Jaina Sutras, Part II (SBE22), tr. by Hermann Jacobi, , at sacred-texts.com
There are as many âsravas 1 as there are parisravas, and there are as many parisravas as there are âsravas. There are as many anâsravas as there are aparisravas, and there are as many aparisravas as there are anâsravas. He who well understands these words and regards the world according to the instruction (and understands), that which has been distinctly declared, that 'wise man proclaims (the truth) here to men,' who still belong to the samsâra, who are awakened, and have reached discrimination. (1)
'Those also who are afflicted and careless' (will be instructed). I say this as a truth. There is nothing secure from the mouth of death. Those who are led by their desires, who are the tabernacle of fraud, 'who seized by Time dwell in the heap (of karman),' are born again and again. [Many who are again and again (immersed) in delusion, (will
often renew) their acquaintance with the places of pain; they experience the pains inherent in regeneration. He who often does cruel acts, often undergoes (punishment in hell, &c.) He who seldom does cruel acts, seldom undergoes (punishment).] 1 (2)
Some say thus, also the wise ones; the wise ones say thus, also some others 2. Many and several in this world, Brâhmanas or Sramanas, raise this discussion: We have seen, heard, acknowledged, thoroughly understood, in the upper, nether, and sidelong directions, and in all ways examined it: all sorts of living beings may be slain, or treated with violence, or abused, or tormented, or driven away. Know about this: there is no wrong in it. (3)
That is a doctrine of the unworthy. But those who are teachers, have said: You have wrongly seen, wrongly heard, wrongly acknowledged, wrongly understood, in the upper, nether, and sidelong directions, in all ways wrongly examined it, when you say thus, speak thus, declare thus, explain thus: All sorts of living beings may be slain, or treated with violence, or abused, or tormented, or driven away. Know about this: there is no wrong in it. That is a doctrine of the unworthy. (4) But we say thus, speak thus, declare thus, explain thus:
[paragraph continues] All sorts of living beings should not be slain, nor treated with violence, nor abused, nor tormented, nor driven away. Know about this, there is no wrong in it. This is the doctrine of the teachers. (5)
First the persuasion of every one should be ascertained, and then we will ask them severally: Ye professors! is pain pleasant to you, or unpleasant? If they give the right answer, reply: For all sorts of living beings pain is unpleasant, disagreeable. and greatly feared. Thus I say. (6)
37:1 Âsrava is that by means of which karman takes effect upon the soul, parisrava that (nirgarâ, &c.) by which the influence of karman is counteracted.
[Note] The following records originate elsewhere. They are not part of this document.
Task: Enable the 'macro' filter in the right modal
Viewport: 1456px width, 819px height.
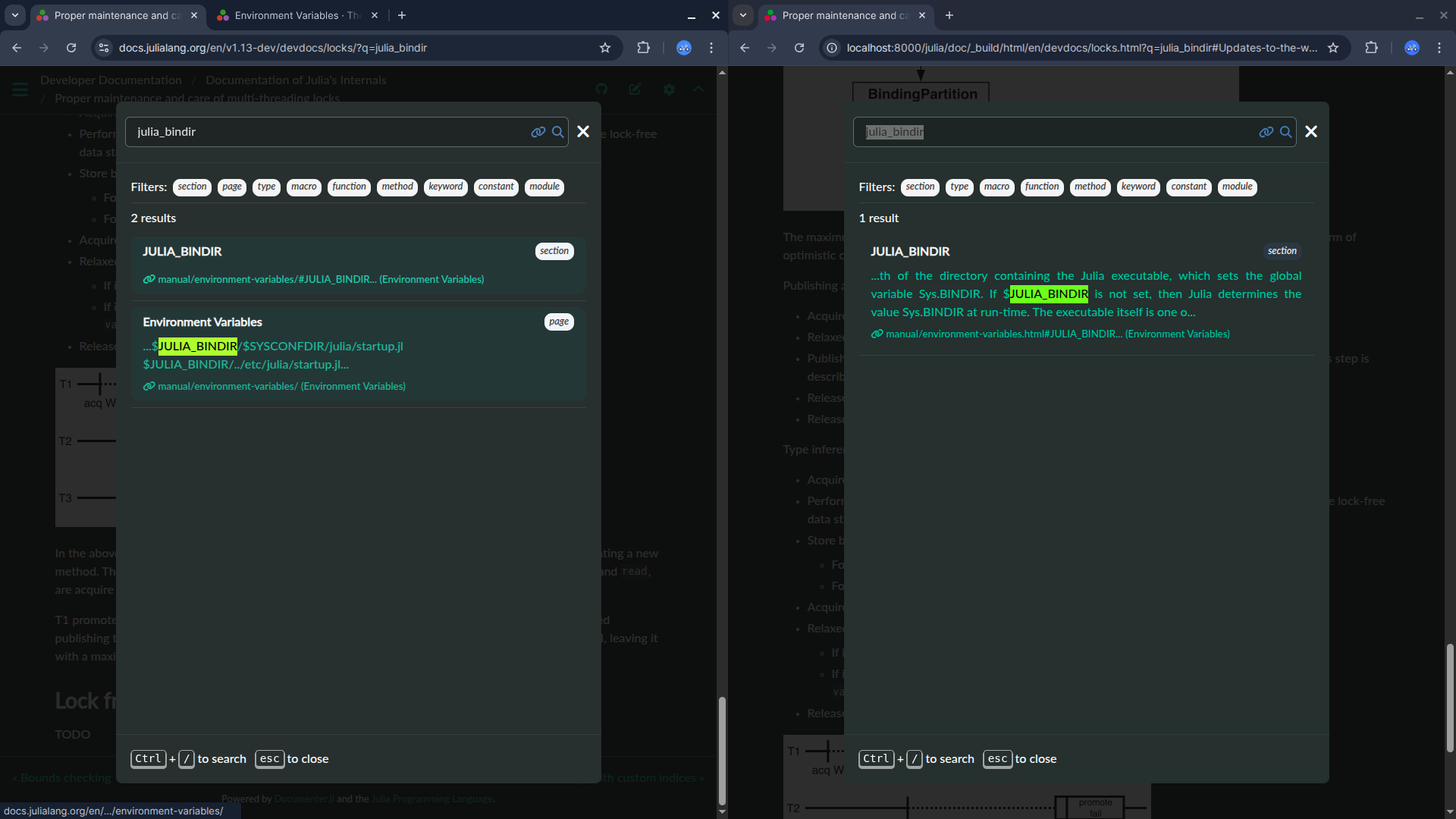Action: (996, 187)
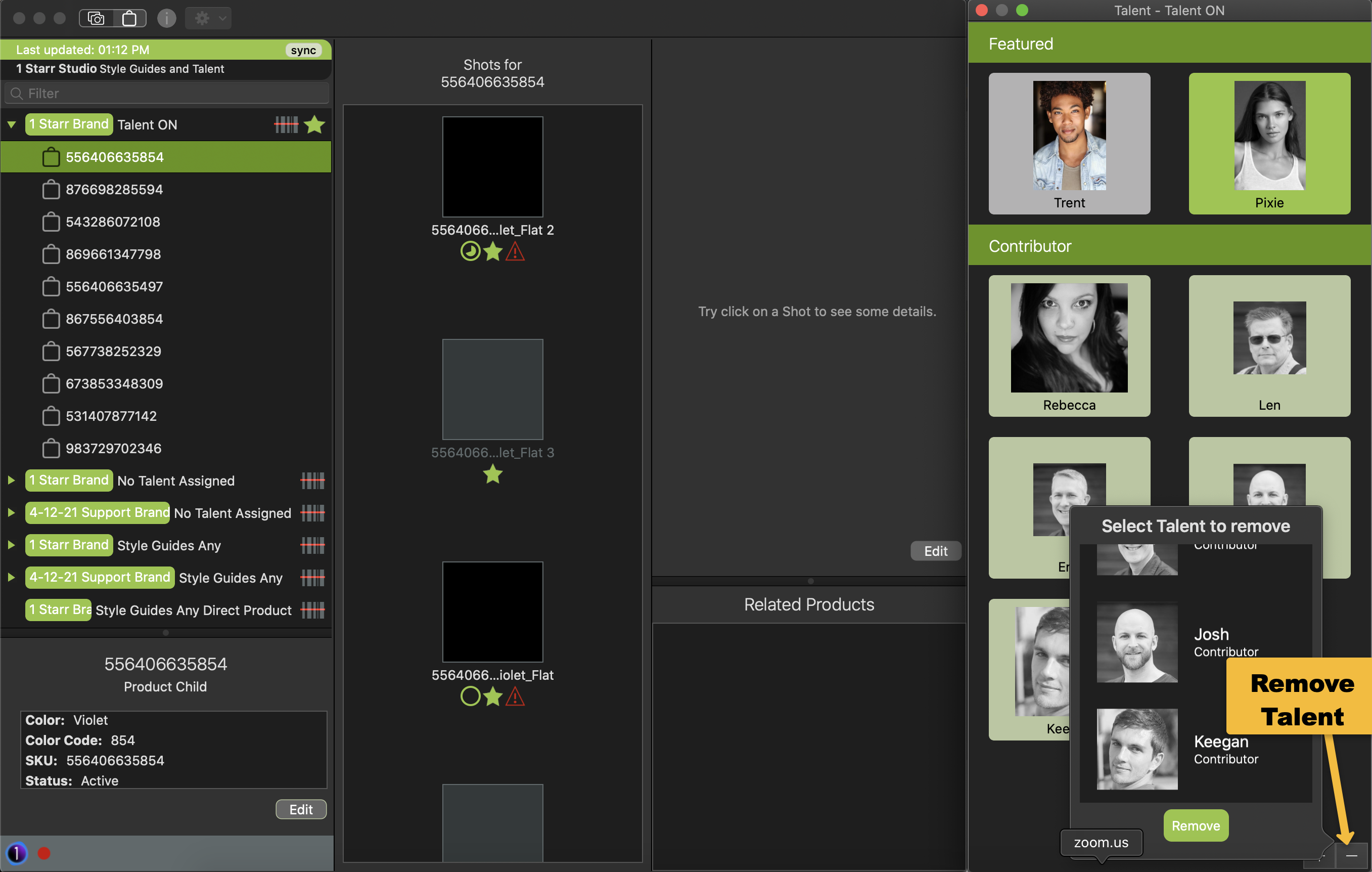Click the info icon in toolbar
The width and height of the screenshot is (1372, 872).
[x=166, y=18]
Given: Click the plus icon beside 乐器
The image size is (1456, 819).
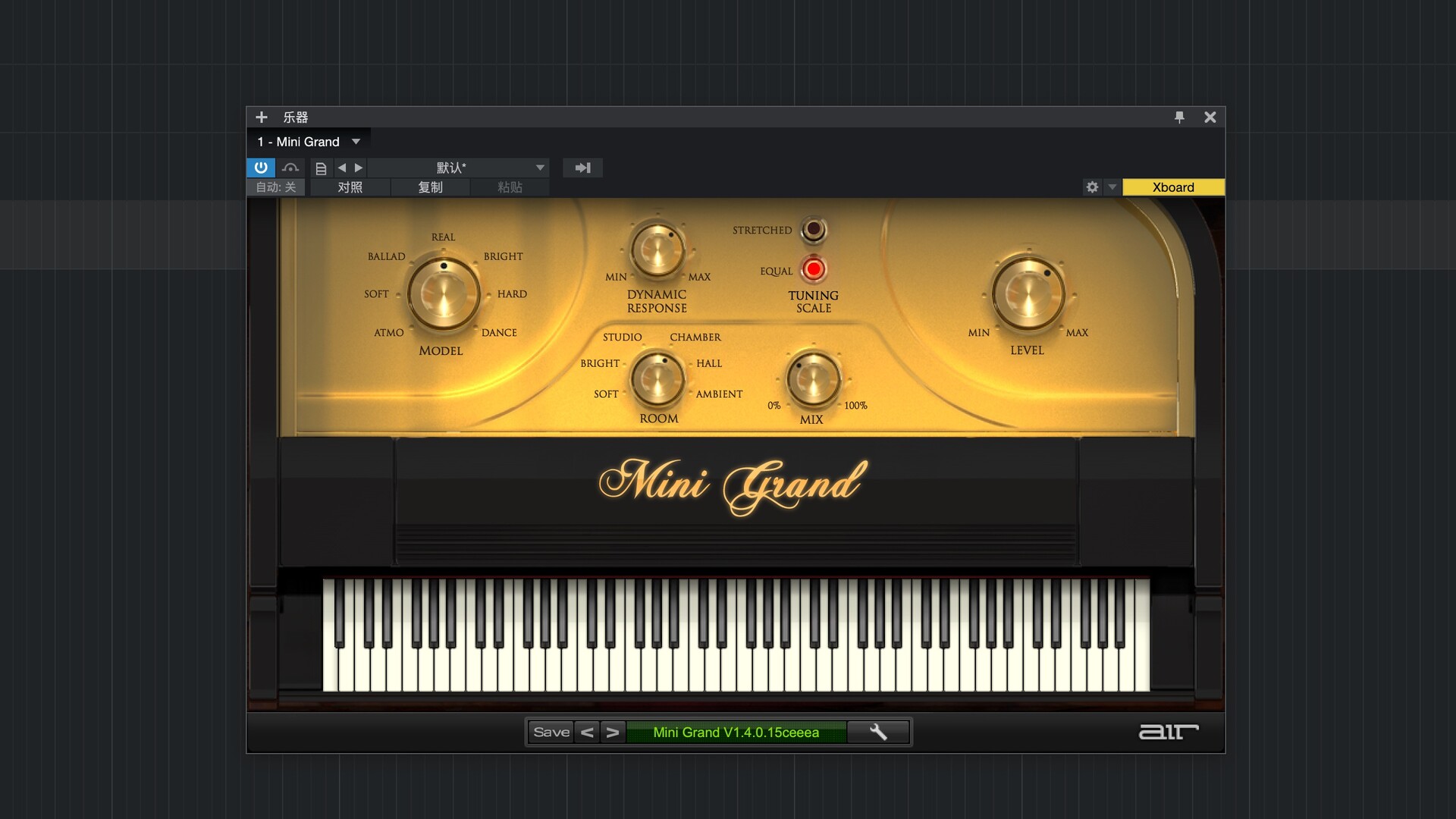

Anâsrava is that by which âsrava is avoided (religious vows), and aparisrava that by which karman is acquired.
38:1 The passage in brackets is introduced by the words pâthântaram vâ, 'various reading.' It occurs in all MSS. I have consulted, and is commented upon by the commentaries as belonging to the text.
38:2 By some is meant the highest class of sages. The meaning is that all professors, high or low, say the same, agree in the doctrine of ahimsâ.